R
packaging
Published

October 7, 2023

R packages with pak

I started using pak install and manage R packages.

pak can be used to install all R packages used in a project.

The use case I am mainly interested in is installing and locking project packages to create reproducible environments. This can be accomplished with pak and renv. In a previous post, I discussed an approach with renv only.

renv is used to detect all packages used in a project and pac to create a (platform dependent) lockfile. This lockfile can be used to install the version pinned in the lock file later with pak without creating an renv environment.

Here is an example — not run:

# get packages used in project folder
deps <- unique(renv::dependencies()[["Package"]])

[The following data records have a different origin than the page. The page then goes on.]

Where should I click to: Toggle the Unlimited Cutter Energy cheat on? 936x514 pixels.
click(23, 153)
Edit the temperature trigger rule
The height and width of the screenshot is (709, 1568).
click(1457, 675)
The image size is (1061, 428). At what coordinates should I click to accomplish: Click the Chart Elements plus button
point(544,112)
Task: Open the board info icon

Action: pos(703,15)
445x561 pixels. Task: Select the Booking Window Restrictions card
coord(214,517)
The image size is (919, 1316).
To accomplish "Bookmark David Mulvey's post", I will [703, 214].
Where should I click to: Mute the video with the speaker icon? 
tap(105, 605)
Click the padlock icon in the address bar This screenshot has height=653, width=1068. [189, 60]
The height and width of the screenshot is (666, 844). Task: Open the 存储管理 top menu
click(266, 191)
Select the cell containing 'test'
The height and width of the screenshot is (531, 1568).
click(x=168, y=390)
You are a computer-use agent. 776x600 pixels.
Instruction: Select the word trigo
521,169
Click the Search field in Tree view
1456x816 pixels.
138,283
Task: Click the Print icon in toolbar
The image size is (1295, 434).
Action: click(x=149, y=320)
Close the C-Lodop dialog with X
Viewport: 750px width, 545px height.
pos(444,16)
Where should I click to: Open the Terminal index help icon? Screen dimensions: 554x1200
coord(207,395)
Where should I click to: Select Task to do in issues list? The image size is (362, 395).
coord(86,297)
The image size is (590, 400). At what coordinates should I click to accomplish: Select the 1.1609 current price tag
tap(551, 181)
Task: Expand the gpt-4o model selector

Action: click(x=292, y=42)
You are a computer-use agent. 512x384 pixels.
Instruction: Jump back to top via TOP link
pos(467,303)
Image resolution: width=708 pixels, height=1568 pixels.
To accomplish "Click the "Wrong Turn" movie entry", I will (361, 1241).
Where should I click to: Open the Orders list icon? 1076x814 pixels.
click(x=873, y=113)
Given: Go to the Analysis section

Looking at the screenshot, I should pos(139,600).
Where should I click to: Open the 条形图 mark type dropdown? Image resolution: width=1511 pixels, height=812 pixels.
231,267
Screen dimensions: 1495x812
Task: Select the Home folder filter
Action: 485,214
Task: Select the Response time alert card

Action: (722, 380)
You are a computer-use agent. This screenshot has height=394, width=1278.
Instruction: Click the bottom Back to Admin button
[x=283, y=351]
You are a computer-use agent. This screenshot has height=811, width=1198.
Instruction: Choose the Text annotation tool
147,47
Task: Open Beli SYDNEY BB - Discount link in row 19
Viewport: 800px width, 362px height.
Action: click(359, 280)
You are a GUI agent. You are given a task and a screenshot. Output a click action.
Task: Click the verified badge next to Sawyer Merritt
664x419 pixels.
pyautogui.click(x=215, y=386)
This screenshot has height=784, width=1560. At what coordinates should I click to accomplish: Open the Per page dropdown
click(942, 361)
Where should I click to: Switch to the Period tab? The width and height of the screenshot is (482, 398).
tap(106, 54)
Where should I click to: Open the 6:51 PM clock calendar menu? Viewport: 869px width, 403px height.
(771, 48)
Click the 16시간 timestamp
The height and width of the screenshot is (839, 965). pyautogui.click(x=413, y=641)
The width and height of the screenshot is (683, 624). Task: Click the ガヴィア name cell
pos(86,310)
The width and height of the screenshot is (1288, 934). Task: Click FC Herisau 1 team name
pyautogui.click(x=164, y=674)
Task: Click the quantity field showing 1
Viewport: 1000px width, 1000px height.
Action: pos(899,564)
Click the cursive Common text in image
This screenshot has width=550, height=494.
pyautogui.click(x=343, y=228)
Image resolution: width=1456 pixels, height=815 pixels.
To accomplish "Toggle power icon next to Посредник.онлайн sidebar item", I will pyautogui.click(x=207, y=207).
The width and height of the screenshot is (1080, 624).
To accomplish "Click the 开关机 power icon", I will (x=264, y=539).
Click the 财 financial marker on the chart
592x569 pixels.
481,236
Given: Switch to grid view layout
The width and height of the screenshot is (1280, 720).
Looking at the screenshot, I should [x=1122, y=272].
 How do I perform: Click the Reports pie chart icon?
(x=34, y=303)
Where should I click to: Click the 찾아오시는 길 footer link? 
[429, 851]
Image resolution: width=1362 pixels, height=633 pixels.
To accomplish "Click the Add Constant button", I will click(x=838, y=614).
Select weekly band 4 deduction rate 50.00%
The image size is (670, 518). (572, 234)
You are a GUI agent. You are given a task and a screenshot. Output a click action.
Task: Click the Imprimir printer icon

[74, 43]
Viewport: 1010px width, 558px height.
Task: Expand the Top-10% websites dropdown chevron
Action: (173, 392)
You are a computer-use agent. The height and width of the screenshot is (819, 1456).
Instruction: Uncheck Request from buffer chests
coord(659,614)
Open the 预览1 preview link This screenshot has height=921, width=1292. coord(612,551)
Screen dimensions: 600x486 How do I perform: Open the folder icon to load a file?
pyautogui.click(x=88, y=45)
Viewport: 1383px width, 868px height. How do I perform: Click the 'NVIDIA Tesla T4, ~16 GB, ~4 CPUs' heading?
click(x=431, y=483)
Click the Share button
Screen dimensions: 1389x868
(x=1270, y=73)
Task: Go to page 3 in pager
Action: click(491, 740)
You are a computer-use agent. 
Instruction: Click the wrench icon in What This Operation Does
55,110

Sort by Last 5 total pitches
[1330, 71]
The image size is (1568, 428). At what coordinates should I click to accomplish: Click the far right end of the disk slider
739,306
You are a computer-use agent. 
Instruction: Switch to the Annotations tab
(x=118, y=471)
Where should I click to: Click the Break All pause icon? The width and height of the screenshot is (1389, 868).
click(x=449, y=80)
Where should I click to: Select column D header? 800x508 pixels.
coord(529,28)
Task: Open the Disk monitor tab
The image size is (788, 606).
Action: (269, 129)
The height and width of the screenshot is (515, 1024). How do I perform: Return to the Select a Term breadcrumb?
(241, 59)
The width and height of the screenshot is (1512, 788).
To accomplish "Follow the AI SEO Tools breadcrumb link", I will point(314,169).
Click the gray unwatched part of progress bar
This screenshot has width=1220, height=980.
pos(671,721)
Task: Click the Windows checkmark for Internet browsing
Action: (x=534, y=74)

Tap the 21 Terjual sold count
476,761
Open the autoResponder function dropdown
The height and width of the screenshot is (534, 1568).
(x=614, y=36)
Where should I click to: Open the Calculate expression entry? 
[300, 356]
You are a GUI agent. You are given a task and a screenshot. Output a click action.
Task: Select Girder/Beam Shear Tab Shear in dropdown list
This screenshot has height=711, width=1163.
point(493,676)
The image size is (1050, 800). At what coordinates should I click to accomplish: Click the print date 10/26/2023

# install project packages
pak::pkg_install(deps, ask = FALSE, upgrade = FALSE)
# pak::lockfile_install()

# create lock files
pak::lockfile_create(deps)
# renv::snapshot(prompt = FALSE)

renv can be used to create a lock file as well. However, currently you have to use renv to install dependencies from an renv.lock file and need to create a new renv environment to reinstall the packages. There are plans to support installing packages from renv.lock with pak — see #343

Here are the R packages renv finds locally.

renv::dependencies()[["Package"]] |>
  unique() |>
  sort()
Finding R package dependencies ... Done!
[1] "renv"      "rmarkdown"

Python vs. R packaging tools

Pinning package versions in a lock file is an established workflow in Python with pip-tools.

In renv pinning package versions and creating local environments are too tightly coupled in my view. Often, I don’t want to create an environment for a project and need to document the used package versions only. In Docker or cloud platforms I don’t like to use local environments. In a local R install, working with the latest versions of R packages and freezing them is often sufficient for me.

I hope pak will provide the R packaging solution I am looking for.